In Ancient Rome, around 100 AD, there was a philosopher known as Pliny the Younger. One of dear Pliny’s famous quotes is “An Object in possession seldom retains the charm it had in pursuit”. Frankly this is one of my favorite quotes as it really speaks to two different aspects of my financial life and direction.
The Pursuit of Material Goods
On the one hand it speaks to the pursuit and purchase of material goods. There was a time before I understood my values and controlled my expenses according to them. During that time I use to spend money on sometimes stupid things. The one thing I always noticed is I always found them more enjoyable during the act of finding the best deal and researching the purchase then I did in actually owning.
This speaks a lot to Pliny’s quote. The material almost hedonic pursuit or purchase of material goods is often much more fun then having those goods. This is why if you live that lifestyle there is always a want of more, because the item itself brings no pleasure. It is the pursuit of the item bringing you that rise of endorphins. Never mind that paying the bill later might bring a wave of fear instead of a high of anticipation.
Determining What you Value
Once you realize which items truly bring you pleasure and which only bring you pleasure during the pursuit you can better identify what you truly value. After all if you truly value it then the desire to have it will not fade after a few weeks of ownership. If the want does disappear then perhaps the want was from the pursuit. By categorizing those things that continue to bring you happiness you can begin to weed out the pretenders.
The Impact of Marketing
This is doubly true in the world of mass marketing. In todays day marketers cannot only make you want something, they can make you think you need it. They tie the value of an item to one of Maslow’s hierarchy of needs, the more basic the better. Never mind that in reality you probably do not really need the item and perhaps do not even want the item.

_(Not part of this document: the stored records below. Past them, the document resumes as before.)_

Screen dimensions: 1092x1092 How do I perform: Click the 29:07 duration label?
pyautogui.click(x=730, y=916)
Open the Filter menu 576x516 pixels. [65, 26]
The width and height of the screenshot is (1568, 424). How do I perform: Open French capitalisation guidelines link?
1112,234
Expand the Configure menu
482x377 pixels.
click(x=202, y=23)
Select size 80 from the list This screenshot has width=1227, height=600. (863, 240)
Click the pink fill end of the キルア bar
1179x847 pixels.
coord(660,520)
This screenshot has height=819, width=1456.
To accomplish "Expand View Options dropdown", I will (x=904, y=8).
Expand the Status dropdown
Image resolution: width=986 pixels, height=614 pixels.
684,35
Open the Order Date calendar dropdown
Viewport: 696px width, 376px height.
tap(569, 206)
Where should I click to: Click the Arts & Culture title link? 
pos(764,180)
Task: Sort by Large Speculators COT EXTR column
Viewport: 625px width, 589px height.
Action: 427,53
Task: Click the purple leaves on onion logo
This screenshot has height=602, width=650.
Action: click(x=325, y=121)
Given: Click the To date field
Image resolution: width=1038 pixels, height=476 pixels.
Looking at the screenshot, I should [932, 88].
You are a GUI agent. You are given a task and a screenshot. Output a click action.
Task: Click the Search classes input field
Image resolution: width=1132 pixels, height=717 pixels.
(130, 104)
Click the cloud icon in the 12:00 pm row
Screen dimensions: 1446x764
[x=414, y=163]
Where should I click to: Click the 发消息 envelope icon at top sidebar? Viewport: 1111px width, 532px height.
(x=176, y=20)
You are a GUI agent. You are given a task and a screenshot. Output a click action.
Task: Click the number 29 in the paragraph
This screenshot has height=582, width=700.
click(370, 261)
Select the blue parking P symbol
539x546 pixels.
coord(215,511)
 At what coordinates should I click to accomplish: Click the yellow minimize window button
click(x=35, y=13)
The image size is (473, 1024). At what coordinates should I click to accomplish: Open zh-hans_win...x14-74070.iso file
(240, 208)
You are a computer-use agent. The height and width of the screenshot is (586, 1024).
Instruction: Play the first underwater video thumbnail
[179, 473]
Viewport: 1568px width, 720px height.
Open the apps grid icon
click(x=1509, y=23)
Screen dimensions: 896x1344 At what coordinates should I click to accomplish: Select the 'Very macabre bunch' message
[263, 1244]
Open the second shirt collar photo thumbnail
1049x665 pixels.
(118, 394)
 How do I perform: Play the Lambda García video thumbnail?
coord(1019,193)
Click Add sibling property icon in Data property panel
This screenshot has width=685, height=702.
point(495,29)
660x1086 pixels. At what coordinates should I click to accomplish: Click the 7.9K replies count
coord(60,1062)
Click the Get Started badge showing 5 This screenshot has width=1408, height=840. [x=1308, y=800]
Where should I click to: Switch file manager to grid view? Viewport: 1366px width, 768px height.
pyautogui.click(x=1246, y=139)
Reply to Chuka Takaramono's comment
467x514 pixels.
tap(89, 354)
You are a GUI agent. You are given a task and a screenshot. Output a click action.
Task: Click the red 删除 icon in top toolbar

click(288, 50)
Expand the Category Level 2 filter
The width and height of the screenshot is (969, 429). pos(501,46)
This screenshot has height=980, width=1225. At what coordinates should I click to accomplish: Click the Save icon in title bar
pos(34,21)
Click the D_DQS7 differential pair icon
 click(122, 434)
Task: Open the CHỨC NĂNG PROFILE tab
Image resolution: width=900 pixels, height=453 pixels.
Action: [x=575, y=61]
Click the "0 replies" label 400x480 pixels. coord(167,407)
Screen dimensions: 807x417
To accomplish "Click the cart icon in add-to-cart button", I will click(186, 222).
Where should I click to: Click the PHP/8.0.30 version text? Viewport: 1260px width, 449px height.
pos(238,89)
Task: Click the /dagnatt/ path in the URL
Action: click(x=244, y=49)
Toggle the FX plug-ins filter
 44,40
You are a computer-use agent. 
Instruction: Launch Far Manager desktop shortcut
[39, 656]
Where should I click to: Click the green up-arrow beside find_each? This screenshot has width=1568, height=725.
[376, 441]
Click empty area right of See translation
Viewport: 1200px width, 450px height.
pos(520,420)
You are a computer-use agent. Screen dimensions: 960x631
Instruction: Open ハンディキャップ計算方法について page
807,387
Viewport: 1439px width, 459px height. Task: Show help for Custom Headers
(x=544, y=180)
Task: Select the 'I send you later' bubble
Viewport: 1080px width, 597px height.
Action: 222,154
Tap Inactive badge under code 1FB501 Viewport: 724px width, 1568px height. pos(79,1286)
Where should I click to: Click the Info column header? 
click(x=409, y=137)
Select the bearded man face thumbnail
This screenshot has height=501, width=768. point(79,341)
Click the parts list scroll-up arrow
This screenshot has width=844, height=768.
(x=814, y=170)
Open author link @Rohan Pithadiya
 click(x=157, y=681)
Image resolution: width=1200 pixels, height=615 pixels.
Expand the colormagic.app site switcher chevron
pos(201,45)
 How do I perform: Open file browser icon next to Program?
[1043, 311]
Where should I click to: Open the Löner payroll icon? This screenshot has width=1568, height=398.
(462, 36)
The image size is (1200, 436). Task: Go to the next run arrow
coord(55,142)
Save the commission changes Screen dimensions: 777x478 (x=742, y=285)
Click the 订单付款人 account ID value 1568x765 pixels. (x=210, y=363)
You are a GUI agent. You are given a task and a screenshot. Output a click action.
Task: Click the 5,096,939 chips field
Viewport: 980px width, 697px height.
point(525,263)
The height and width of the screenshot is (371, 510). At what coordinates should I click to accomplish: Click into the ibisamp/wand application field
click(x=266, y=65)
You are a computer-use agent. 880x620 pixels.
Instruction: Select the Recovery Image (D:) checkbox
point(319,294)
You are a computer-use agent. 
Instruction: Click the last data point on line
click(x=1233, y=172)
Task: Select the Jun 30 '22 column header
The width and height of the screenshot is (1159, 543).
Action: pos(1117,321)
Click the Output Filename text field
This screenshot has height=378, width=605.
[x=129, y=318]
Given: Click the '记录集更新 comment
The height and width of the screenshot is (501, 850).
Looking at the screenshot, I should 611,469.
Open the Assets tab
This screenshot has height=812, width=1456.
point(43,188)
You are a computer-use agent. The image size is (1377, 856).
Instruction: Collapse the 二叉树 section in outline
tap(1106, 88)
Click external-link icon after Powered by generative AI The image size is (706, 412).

Take a new car. When was the last time you saw a car commercial featuring ugly people driving to the work in a traffic jam? That’s right, never. Why, because it wouldn’t sell. They need to sell it to your desire to improve your self image by hobnobbing with good looking people. They want to sell the car to its safety for your family. They might even want to sell it to you as a boulevard cruiser that attracts attention flaunting your self esteem.
Never mind that most of your yearly driving time in a commuter car is likely spent in a traffic jam and you probably do not look like Cindy Crawford (ummm.. My wife looks better.. Thanks for proofreading this hun.). That wouldn’t be a basic need you identify with psychologically. They are playing up your pursuit but once you have the car you probably will realize it was more fun shopping for most cars then it was owning it. (This coming from a man with a Corvette he absolutely enjoys, but who has bought new cars in the past that ultimately left him cold).
The Pursuit of Goals
Outside of the hedonic treadmill I also think “An Object in possession seldom retains the charm it had in pursuit” applies well to goals. So many financial advisors talk about the pursuit of FIRE like early retirement is the end goal. But once you get there, then what? If your not retiring too something then you end up with the same issue with the hedonic treadmill. You might enjoy the chase of getting to Early retirement, but once you get there you might be quite unhappy with what you possess. This would be especially true if you have not thought beyond retirement. What’s next?
Perennial Pursuit is the Best Option
And thats really the point of Pliny’s quote. Ultimately we as humans are only truly happy when we are striving to better ourselves, to reach some goal. Early retirement is a fine goal, if it is one of many. But you need goals beyond early retirement. You need to retire to something. If not you’ll likely find that the pursuit had more charm then the possession. This is probably why people always seem to pass away not long after retirement. They retire as the destination, the end goal. After that goal they stop pursuing, enjoying, and really living. Don’t cut your life short by pursuing Early Retirement as your one goal. If you want Early Retirement then pursue it as a way point to bigger and better things. After all if your always in some sort of pursuit, then your life will always have some charm.
What are you pursuing? Do you find once you obtain something it loses it’s luster?